◆ What this task involves ◆
In the data below, one line contains "[Nach links schieben] (132, 461)" and a later one contains "[tab] (27, 2147)". Print both, with every line between them, exactly and alone.

[Opening Information section]

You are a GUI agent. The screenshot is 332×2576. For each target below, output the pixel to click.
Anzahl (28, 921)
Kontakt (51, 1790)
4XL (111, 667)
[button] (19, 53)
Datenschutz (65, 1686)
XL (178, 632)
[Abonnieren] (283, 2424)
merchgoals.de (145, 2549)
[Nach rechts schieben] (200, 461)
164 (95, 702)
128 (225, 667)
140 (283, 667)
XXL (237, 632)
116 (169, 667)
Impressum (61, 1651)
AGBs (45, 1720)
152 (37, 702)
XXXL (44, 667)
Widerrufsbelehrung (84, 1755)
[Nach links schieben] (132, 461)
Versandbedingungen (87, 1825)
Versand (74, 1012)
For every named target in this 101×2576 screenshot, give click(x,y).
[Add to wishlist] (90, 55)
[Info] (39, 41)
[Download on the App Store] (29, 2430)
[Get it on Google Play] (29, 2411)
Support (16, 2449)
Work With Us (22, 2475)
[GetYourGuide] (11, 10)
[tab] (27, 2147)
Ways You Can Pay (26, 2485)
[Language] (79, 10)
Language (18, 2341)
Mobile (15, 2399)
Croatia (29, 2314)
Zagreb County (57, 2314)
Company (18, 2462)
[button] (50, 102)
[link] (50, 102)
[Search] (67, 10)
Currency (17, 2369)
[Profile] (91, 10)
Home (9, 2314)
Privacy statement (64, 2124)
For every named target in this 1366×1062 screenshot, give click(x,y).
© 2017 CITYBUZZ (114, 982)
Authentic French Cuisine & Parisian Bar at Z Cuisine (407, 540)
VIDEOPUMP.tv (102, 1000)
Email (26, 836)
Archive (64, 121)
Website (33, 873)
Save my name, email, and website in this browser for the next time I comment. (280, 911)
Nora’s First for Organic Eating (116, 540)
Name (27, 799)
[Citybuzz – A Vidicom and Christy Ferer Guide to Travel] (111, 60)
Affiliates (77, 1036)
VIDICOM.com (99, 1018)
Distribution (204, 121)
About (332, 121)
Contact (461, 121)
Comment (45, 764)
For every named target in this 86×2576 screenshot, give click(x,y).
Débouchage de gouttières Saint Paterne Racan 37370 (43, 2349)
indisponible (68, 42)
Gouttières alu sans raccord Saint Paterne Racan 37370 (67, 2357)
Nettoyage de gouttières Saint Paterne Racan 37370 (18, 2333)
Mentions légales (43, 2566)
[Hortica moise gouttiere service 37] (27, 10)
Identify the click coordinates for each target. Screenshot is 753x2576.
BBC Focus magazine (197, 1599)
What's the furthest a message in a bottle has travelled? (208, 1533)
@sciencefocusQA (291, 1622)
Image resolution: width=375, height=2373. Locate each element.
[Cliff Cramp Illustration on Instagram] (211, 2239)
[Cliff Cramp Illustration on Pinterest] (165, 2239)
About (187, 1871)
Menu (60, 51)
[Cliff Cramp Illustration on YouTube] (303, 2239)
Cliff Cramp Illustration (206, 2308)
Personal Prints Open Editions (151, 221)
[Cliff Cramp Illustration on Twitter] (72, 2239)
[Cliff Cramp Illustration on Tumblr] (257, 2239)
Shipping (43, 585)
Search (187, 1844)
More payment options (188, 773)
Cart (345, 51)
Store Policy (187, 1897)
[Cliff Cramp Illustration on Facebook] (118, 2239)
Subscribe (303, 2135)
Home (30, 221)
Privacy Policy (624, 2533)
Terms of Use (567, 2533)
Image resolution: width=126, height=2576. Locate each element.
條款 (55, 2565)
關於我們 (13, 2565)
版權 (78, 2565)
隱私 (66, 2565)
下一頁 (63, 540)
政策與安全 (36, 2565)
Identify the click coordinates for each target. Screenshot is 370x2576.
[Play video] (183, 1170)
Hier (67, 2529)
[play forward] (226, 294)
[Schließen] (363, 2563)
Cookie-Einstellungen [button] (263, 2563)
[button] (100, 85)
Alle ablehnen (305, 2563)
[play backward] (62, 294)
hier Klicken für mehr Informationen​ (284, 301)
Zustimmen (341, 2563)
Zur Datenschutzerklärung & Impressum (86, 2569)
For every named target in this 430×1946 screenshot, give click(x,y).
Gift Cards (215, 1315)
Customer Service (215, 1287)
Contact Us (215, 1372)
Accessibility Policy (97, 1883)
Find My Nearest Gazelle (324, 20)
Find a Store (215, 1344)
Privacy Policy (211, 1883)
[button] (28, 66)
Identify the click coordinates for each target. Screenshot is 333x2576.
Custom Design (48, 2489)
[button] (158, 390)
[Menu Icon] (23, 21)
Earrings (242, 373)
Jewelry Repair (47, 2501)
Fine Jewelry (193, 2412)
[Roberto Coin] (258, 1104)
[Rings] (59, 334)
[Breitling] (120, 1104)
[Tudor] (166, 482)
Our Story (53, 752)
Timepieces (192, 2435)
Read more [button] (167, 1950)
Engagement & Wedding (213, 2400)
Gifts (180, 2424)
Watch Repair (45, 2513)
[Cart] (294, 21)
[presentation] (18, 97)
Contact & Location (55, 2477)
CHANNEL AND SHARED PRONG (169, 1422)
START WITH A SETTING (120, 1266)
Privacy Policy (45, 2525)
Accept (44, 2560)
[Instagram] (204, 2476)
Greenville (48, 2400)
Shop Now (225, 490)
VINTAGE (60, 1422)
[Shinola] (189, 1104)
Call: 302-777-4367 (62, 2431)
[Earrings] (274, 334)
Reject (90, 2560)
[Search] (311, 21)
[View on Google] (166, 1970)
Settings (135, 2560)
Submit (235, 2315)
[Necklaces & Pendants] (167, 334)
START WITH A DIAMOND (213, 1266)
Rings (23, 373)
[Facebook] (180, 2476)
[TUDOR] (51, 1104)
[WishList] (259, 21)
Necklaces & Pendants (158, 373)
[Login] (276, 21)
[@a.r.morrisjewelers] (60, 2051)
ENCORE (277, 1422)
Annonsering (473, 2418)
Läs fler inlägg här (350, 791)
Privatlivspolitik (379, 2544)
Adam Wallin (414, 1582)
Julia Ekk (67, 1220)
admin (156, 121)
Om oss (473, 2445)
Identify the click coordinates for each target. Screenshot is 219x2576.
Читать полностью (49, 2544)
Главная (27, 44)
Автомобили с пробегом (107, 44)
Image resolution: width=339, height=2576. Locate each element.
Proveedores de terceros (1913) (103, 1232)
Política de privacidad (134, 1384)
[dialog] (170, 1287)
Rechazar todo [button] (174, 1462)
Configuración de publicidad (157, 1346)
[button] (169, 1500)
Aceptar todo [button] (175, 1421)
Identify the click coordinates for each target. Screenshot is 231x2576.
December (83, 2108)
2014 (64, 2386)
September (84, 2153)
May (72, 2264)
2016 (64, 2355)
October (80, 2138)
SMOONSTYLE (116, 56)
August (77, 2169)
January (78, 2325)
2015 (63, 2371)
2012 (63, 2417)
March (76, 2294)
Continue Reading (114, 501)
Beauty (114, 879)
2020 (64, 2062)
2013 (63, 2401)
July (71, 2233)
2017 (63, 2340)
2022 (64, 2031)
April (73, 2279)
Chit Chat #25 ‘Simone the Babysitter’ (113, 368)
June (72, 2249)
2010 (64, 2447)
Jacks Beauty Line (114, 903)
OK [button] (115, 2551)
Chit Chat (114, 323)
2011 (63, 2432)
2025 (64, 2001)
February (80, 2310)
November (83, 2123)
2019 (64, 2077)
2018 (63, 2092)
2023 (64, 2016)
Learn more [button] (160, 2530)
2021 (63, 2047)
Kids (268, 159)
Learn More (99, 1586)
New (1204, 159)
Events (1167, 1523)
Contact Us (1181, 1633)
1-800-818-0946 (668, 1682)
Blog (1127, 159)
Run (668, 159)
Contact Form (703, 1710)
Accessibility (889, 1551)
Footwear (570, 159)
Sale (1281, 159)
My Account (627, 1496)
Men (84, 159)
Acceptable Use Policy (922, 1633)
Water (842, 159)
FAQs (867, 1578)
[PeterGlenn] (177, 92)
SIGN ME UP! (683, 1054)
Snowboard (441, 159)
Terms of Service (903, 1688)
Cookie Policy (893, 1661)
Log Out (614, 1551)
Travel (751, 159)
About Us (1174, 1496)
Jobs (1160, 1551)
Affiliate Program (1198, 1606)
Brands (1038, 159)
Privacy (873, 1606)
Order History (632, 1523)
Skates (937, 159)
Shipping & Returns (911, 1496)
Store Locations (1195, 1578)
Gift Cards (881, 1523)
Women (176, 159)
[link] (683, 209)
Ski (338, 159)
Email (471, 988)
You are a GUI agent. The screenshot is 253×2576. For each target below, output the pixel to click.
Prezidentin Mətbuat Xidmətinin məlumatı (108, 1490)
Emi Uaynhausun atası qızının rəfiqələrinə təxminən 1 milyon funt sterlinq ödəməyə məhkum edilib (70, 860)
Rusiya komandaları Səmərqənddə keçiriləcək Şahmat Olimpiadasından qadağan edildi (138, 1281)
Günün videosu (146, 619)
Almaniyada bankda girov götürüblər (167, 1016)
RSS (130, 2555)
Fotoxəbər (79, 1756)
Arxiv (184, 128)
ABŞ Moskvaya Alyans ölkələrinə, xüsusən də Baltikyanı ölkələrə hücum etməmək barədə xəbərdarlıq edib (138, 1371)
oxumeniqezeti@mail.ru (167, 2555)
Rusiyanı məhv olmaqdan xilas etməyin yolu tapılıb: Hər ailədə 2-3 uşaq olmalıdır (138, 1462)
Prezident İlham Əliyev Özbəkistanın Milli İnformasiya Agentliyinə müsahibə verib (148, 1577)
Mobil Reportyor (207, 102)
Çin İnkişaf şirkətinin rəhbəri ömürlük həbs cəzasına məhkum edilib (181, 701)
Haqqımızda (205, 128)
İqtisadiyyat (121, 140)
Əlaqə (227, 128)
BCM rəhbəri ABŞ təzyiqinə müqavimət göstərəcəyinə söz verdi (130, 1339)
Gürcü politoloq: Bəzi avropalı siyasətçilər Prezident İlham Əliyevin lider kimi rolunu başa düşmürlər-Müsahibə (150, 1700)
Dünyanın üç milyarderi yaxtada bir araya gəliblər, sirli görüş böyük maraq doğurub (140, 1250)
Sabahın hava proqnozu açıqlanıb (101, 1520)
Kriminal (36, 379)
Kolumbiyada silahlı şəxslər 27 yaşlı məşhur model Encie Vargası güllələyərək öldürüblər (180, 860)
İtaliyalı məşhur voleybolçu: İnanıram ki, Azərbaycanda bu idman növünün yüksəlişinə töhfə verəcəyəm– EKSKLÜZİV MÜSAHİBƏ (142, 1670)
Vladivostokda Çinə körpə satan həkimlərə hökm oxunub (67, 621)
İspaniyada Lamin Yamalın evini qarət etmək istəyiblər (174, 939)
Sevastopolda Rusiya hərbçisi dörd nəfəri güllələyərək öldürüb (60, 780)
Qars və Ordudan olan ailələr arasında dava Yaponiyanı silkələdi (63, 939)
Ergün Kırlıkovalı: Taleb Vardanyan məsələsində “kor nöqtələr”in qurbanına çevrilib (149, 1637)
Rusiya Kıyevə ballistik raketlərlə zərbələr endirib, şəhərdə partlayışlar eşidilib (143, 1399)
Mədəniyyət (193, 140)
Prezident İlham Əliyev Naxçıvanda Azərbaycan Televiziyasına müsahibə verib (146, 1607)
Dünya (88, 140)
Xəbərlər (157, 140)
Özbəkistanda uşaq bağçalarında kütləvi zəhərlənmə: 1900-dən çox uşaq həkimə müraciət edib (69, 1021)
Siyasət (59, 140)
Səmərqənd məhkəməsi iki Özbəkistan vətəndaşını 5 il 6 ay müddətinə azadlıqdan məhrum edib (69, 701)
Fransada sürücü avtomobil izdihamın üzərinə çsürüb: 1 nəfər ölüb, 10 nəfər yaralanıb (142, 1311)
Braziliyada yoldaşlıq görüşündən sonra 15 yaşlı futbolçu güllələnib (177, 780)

[Closing Information section]

◆ Written solution ◆
[Nach links schieben] (132, 461)
Versandbedingungen (87, 1825)
Versand (74, 1012)
For every named target in this 101×2576 screenshot, give click(x,y).
[Add to wishlist] (90, 55)
[Info] (39, 41)
[Download on the App Store] (29, 2430)
[Get it on Google Play] (29, 2411)
Support (16, 2449)
Work With Us (22, 2475)
[GetYourGuide] (11, 10)
[tab] (27, 2147)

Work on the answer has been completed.